ABC (Australia) : Mystery DNA found on dead spy's bag

Wednesday, April 25, 2012

Mystery DNA found on dead spy's bag

Reuters | April 25, 2012

Unknown pieces of DNA were found on a bag containing a British MI6 agent's corpse found in his London home in 2010, an inquest has heard.

The nude body of Gareth Williams, 31, was found folded in the foetal position inside a padlocked bag in the bathtub at his Pimlico flat, not far from the headquarters of MI6, the British foreign spying service where he worked.

Detective chief inspector Jackie Sebire, the woman handling the case, said police found blood believed to be that of Mr Williams as well as "small components of another contributor's DNA".

One of the central questions of the case, she said, was whether Mr Williams could have placed himself in the bag and locked the padlock or whether someone else was responsible.

"It is my opinion ... that a third party was involved in that padlock being locked and Gareth being placed in the bag," she said.

"No stone has been unturned. I've tried to do everything I can to understand what's happened."

Chief Inspector Sebire said the bag in which Mr Williams was found showed no signs of a struggle, such as torn netting or stitches, and keys to open the padlock were found inside the bag underneath his buttock.

Details revealed at the inquest have added to the mystery surrounding the circumstances of the macabre death.

Inside Mr Williams's flat at the time of his death was about $32,000 in high-end women's clothing.

Mr Williams's close friend Sian Jones said she did not think the clothing was unusual because he often gave her gifts of expensive clothing.

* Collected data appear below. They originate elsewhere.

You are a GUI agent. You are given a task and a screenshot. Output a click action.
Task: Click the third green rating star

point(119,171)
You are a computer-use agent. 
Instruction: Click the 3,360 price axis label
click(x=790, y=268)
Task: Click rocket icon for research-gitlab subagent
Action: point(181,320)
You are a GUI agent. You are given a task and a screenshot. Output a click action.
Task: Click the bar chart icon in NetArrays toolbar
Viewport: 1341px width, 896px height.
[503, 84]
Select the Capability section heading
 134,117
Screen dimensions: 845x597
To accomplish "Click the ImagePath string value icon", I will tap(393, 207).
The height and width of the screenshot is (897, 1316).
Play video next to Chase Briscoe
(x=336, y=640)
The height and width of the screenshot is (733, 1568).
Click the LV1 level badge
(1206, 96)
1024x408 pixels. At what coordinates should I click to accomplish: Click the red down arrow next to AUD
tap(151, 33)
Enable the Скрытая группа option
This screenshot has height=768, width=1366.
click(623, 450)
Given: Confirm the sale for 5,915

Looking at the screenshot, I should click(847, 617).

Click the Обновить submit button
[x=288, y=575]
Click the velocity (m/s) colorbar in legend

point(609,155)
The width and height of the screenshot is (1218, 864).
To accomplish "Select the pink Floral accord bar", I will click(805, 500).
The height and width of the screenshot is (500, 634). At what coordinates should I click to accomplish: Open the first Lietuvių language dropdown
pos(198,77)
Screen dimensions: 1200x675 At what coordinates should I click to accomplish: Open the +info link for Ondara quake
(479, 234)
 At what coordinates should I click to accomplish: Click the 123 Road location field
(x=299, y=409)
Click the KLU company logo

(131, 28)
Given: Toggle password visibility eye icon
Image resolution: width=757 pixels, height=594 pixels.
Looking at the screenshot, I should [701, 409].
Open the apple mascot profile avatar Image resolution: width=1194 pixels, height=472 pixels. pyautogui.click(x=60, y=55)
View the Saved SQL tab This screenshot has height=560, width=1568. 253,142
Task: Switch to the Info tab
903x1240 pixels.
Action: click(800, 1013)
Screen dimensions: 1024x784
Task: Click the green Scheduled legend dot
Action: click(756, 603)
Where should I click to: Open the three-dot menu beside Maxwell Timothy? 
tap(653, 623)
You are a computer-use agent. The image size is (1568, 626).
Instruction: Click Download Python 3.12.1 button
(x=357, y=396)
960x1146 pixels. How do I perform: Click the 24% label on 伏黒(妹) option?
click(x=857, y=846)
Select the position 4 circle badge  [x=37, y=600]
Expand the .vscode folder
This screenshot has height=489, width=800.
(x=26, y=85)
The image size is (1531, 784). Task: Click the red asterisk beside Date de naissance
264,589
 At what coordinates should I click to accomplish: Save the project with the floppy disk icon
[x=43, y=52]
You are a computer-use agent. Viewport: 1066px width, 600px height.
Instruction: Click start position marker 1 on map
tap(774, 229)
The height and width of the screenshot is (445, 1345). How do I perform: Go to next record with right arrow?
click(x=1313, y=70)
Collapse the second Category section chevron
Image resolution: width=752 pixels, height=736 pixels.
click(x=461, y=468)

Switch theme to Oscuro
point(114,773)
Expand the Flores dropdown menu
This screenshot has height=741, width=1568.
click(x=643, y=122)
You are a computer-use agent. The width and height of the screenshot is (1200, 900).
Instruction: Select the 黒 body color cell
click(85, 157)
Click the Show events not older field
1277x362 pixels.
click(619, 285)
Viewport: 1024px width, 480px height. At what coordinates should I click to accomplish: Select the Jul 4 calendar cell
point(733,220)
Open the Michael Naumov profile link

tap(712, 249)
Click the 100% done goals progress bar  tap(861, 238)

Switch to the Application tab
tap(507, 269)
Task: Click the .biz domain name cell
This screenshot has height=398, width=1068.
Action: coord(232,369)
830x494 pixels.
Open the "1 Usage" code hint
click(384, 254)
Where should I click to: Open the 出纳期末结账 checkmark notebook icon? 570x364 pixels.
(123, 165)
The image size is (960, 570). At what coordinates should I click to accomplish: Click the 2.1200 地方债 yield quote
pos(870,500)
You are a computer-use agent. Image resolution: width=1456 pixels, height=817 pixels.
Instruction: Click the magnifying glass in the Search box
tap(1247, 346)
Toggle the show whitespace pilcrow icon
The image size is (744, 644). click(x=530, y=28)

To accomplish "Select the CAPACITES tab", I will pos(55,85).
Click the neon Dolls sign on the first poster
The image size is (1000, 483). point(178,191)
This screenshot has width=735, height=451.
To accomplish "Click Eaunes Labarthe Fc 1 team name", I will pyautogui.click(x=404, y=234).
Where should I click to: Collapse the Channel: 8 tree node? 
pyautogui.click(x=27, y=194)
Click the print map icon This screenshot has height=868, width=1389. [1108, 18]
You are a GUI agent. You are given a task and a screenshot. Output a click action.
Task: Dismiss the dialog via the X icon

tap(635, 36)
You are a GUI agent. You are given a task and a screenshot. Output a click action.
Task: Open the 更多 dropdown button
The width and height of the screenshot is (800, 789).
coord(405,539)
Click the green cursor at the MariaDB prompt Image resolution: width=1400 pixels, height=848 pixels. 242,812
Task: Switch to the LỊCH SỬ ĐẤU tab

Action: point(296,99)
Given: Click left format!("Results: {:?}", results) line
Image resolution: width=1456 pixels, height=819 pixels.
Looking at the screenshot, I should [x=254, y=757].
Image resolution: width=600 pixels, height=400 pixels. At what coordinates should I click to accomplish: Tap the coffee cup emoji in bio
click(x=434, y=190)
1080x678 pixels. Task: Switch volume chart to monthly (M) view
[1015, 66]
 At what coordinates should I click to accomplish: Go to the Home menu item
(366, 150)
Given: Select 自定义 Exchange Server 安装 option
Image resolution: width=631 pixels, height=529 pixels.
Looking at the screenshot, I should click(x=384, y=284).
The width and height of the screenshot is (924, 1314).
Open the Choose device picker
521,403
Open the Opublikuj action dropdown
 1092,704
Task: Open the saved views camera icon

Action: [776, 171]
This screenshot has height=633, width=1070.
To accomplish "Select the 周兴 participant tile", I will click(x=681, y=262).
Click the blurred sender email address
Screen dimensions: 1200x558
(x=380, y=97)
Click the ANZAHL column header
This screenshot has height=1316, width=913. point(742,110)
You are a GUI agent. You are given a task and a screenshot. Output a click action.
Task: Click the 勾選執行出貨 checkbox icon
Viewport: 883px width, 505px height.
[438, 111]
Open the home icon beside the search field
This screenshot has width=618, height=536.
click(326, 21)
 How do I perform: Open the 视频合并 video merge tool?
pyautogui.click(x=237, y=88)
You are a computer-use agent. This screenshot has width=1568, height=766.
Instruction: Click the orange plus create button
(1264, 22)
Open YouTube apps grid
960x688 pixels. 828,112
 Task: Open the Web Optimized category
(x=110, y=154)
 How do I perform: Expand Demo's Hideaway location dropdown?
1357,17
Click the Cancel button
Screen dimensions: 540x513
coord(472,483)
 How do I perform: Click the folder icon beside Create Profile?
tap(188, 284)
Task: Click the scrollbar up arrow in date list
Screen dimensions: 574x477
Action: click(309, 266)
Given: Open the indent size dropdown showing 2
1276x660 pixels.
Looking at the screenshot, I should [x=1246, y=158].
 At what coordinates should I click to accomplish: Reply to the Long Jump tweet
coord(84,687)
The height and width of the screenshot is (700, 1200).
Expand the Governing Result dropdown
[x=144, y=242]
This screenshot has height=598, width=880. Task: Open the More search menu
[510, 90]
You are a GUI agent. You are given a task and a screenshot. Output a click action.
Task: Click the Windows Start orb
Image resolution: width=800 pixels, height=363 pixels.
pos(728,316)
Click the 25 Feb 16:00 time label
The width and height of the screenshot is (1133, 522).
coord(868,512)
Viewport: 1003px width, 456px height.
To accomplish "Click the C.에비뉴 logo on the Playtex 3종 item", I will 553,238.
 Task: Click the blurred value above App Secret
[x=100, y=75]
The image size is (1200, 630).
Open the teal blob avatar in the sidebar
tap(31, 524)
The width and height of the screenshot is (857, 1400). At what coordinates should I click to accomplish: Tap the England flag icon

Ms Jones said she did not believe Mr Williams was a transvestite or gay.

"He was truly such a generous person and through the gifts that he's bought me in the past, it wouldn't surprise me if they were gifts," Ms Jones said.

She said that although Mr Williams did not have many other close friends, he was close to his colleagues at the Government Communications Headquarters (GCHQ), the state eavesdropping service based in Cheltenham, north-west of London.

Mr Williams was on a three-year secondment from GCHQ to MI6 at the time of his death, and on Monday his sister Ceri Subbe testified he had complained of office tensions there.

Her comments added to speculation that MI6 was somehow involved in Mr Williams's death, a theory stoked by a lawyer for his family when he said last month that "a member of some agency specialising in the dark arts of the secret services" might be responsible.

Ms Jones said her friend had left her a voicemail before his death in which he said he was moving back to Cheltenham.

Inside Mr Williams's apartment, police found a newspaper clipping entitled "The top five regrets of the dying", including not having the "courage to live the life true to myself" and working too hard.